Classroom lesson · Food · 🇨🇮 Ivory Coast

Aloko

Golden fried plantain – a favourite street snack

Photo · Wikimedia Commons

What is it?

Aloko is fried plantain – one of the most popular street foods and side dishes in Côte d'Ivoire. Ripe plantains are cut into thick slices or chunks, fried in oil until golden on the outside and soft and sweet on the inside, and then served on their own, with a spicy chilli sauce, or alongside fish, meat, or attiéké.

Tell me more

Plantains look like bananas but they are starchier and less sweet when unripe. For aloko, very ripe plantains are used – the skin should be almost black. At that stage the natural sugars have developed fully and the flesh becomes wonderfully sweet when fried. The outside turns crispy and caramelised while the inside stays tender.

Aloko stalls are found on street corners and in markets all across Abidjan and the rest of Côte d'Ivoire. The smell of plantain frying in oil is one of the first things many visitors notice when they arrive in the city. It is quick to make, filling, and loved by people of all ages.

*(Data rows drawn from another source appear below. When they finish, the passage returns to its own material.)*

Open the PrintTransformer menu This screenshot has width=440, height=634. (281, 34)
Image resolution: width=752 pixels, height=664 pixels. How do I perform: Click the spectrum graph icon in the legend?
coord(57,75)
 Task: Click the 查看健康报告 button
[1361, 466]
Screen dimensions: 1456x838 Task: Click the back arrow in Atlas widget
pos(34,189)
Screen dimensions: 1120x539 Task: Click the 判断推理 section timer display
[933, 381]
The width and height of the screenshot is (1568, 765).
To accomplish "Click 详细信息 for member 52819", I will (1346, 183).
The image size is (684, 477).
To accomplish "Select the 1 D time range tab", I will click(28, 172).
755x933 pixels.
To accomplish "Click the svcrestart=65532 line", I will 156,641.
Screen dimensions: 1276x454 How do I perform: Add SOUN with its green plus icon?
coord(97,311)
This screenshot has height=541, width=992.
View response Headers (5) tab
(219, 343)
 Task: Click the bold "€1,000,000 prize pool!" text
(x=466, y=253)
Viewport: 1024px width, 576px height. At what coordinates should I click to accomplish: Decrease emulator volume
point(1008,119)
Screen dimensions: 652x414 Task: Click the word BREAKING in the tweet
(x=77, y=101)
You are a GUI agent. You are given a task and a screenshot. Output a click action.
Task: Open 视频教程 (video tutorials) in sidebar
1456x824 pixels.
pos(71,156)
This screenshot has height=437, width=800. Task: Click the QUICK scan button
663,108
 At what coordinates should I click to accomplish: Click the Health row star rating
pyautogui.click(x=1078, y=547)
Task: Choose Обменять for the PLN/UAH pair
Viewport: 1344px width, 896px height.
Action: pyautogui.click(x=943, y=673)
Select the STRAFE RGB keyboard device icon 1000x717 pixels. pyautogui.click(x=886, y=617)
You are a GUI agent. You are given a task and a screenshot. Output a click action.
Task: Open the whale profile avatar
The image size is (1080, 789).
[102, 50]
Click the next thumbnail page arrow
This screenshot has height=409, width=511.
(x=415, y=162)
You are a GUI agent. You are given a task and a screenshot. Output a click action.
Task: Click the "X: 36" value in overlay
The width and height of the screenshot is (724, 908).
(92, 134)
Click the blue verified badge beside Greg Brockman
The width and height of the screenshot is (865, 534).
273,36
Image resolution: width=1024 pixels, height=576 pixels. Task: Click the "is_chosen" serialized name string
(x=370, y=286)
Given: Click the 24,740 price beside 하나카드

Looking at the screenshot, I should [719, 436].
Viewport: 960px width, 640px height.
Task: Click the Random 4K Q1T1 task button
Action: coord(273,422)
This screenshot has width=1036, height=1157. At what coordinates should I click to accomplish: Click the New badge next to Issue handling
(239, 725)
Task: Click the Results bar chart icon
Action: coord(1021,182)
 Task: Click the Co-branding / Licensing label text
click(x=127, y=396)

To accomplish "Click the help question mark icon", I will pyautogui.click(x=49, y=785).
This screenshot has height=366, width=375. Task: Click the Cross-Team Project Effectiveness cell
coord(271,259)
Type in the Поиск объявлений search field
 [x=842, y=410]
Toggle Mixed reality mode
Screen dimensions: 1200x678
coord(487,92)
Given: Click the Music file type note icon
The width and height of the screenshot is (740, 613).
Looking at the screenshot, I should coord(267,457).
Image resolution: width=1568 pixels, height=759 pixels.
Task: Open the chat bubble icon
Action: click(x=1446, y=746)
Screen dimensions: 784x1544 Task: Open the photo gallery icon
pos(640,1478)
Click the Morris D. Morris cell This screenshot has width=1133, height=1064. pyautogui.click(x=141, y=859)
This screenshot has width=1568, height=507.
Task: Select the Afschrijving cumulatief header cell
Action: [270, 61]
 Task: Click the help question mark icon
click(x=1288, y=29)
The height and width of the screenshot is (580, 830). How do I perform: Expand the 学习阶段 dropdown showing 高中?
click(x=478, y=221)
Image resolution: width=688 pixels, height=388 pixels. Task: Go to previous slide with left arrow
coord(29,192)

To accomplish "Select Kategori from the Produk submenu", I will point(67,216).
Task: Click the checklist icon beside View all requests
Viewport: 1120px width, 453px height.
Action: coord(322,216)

The dish is shared across many countries in West and Central Africa, where plantains grow abundantly. In Côte d'Ivoire it is especially popular served alongside grilled tilapia fish and a spicy tomato and onion sauce. It is a comfort food that reminds many Ivorians of home, wherever they are in the world.

In the classroom

Walk your class through this in 15 minutes.

Talk together

Discussion prompts

  1. 01A banana and a plantain come from the same family but taste different and are cooked differently. What other foods can you think of that are related but used in completely different ways?
  2. 02Street food is important in many cultures. What street food is popular near where you live?
  3. 03Aloko is a comfort food for many Ivorians living abroad. What food would remind you of home if you were far away?
Try this

Classroom activity

Compare the banana and the plantain using a fact-file format. Include: appearance, taste when raw, how it is usually used, and where it grows. Then design a simple menu for a West African street food stall that includes aloko as one item.